Sea-beasts, cannibals and cannonballs aplenty, then. And yet something’s amiss. Pirates 1 was an original, witty delight, full of surprises, and rumbustious action. Dead Man’s Chest, though, feels decidedly secondhand. It brings back most of the cast and assumes you know who’s who, taking little time to acquaint newcomers to the franchise. The Office’s Mackenzie Crook returns as the wooden-eyed pirate philosopher, as does Jack Davenport as the now down-at-heel and disgraced Commodore Norrington. Goodies and baddies were clear-cut in the first; but this one deliberately muddies the waters as characters develop and double-cross. Consequently it’s more confusing and scattergun. And here’s why – Pirates of the Caribbean 3 is out next summer and will presumably tie up all the tentacles left flapping about at the end of this one.
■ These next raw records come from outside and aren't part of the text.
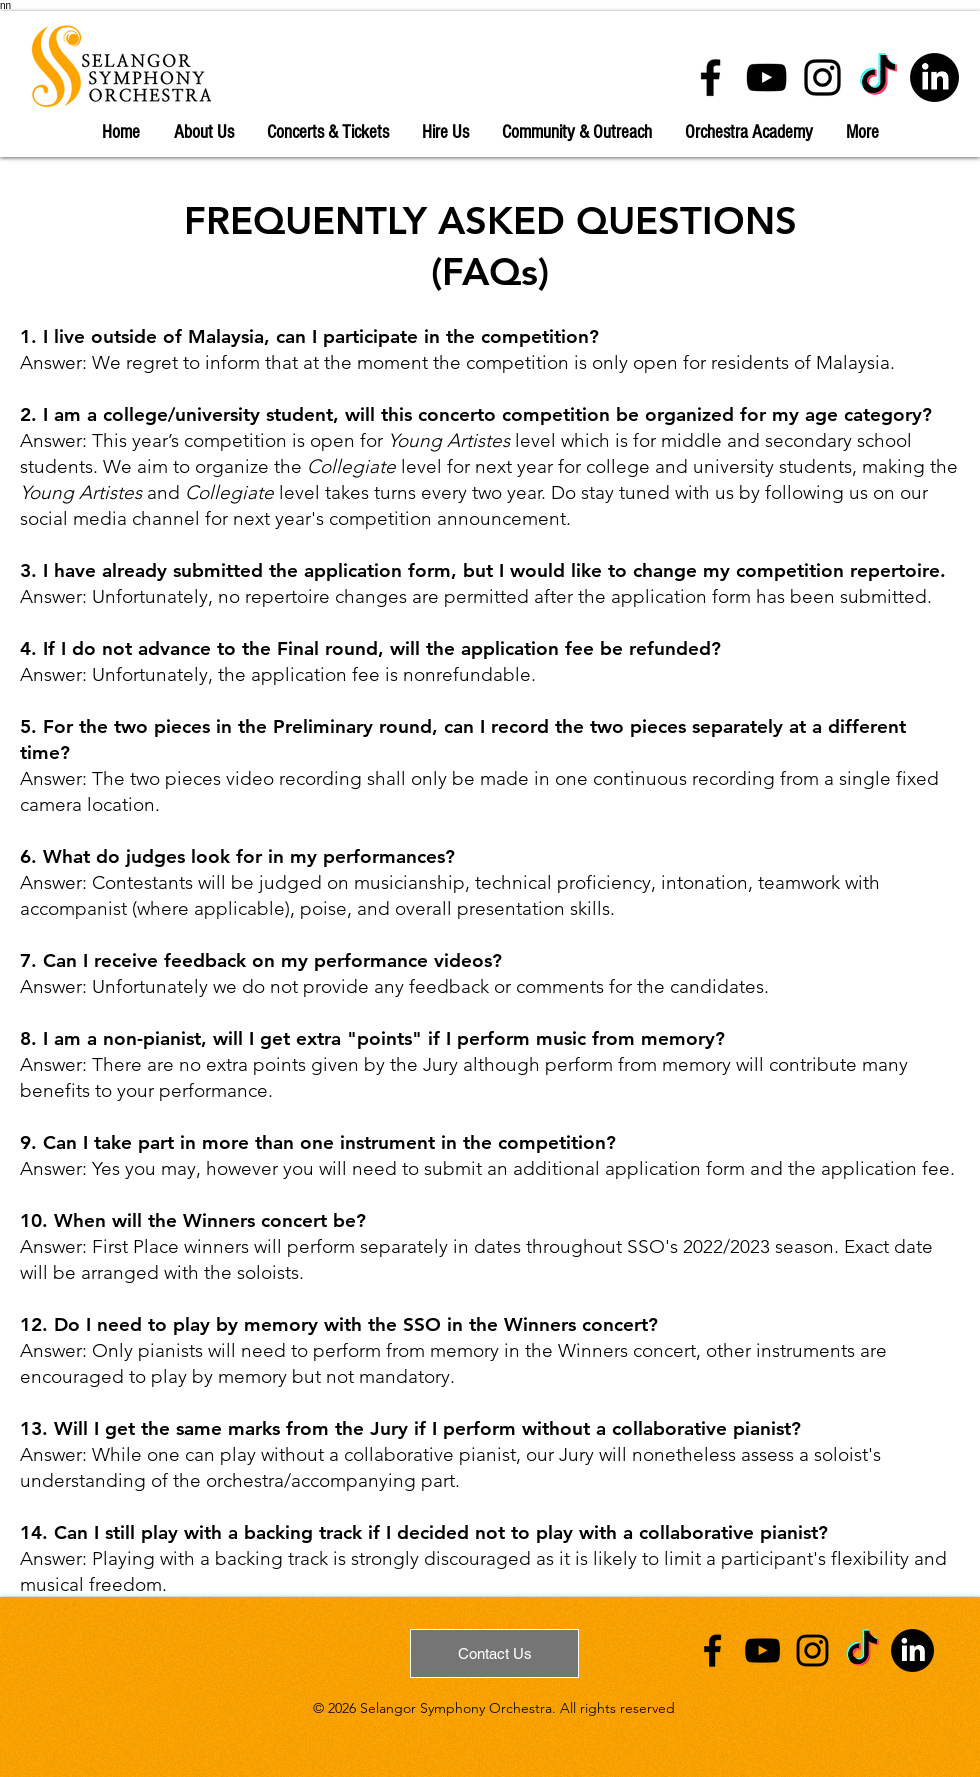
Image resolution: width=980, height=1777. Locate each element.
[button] (203, 133)
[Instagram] (822, 77)
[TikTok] (878, 77)
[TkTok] (862, 1650)
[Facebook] (710, 77)
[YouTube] (766, 77)
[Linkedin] (934, 77)
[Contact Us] (494, 1653)
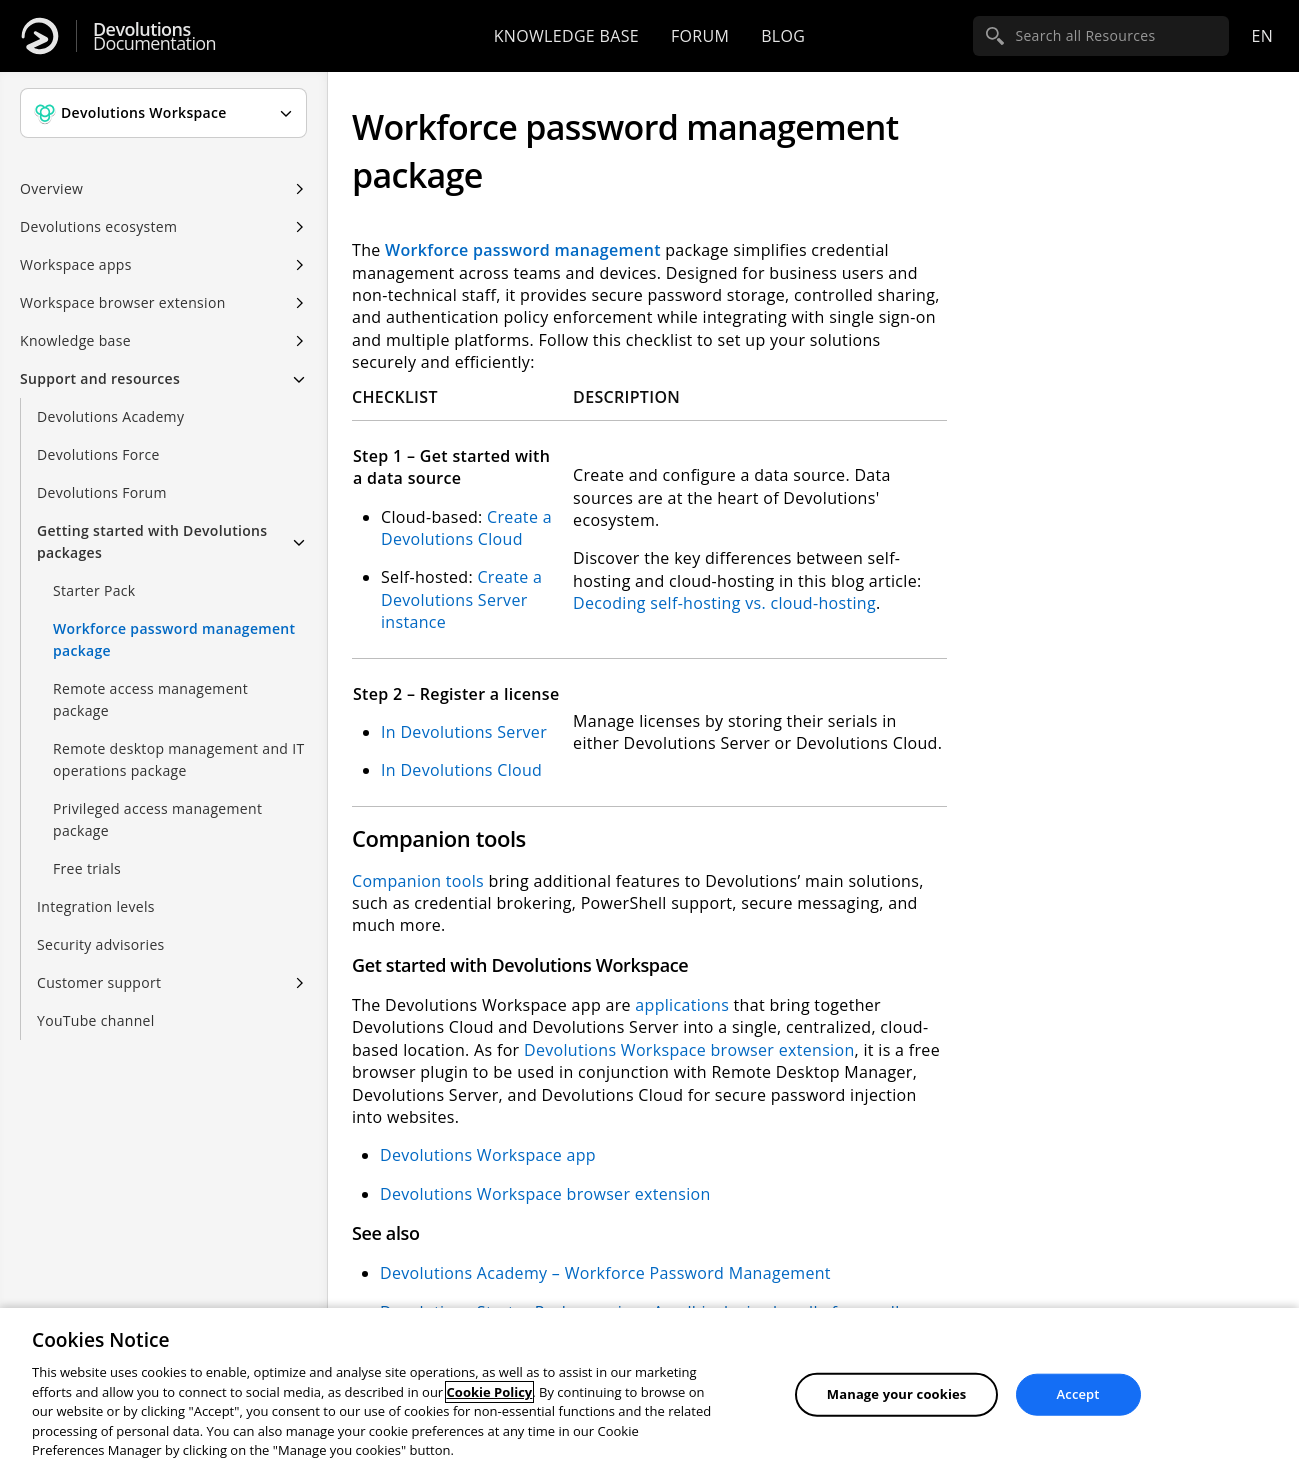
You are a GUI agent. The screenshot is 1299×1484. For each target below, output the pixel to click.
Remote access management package (150, 699)
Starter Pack (94, 590)
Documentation (154, 36)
Johnny Depp’s Captain Jack is as watchable as ever, the right side of caricature. Bill Nighy earns points for his voicing of a Scottish-sounding squid. But it’s Tom Hollander who quietly eats the screen as the scheming bad hat. The action seems forced, though, with more damp squibs than fireworks – the stirring Hans Zimmer score finding no spark to explode it into full orchestration. Yet returning director Gore Verbinski (The Ring, The Weather Man) does stage a couple of grandstanding set-pieces. If cracking special effects float your boat, then the kraken’s sinking of one is a corker. And a three-way swordfight on a runaway water-wheel is the highlight – thrilling, comic and stunningly shot.
Dead Man’s Chest is not so much “blistering barnacles” – as Tintin’s Captain Haddock might have said – more a “mildly tasty fish-soup appetizer” to keep us hungry for part three. Preying on the patience and good will established by the first movie, you certainly feel the real pay-off is yet to come. It better had – as you don’t really get one here. Even the after-credits snippet misses a beat this time; before, a crucial plot-point was delivered, but here we get something – appropriately enough - more superficial. Pirates of the Caribbean: Curse of the Black Pearl was as fast-paced as the theme-park ride on which it was based. Dead Man’s Chest is mostly fun, sometimes terrific, but all in all a bit too soggy.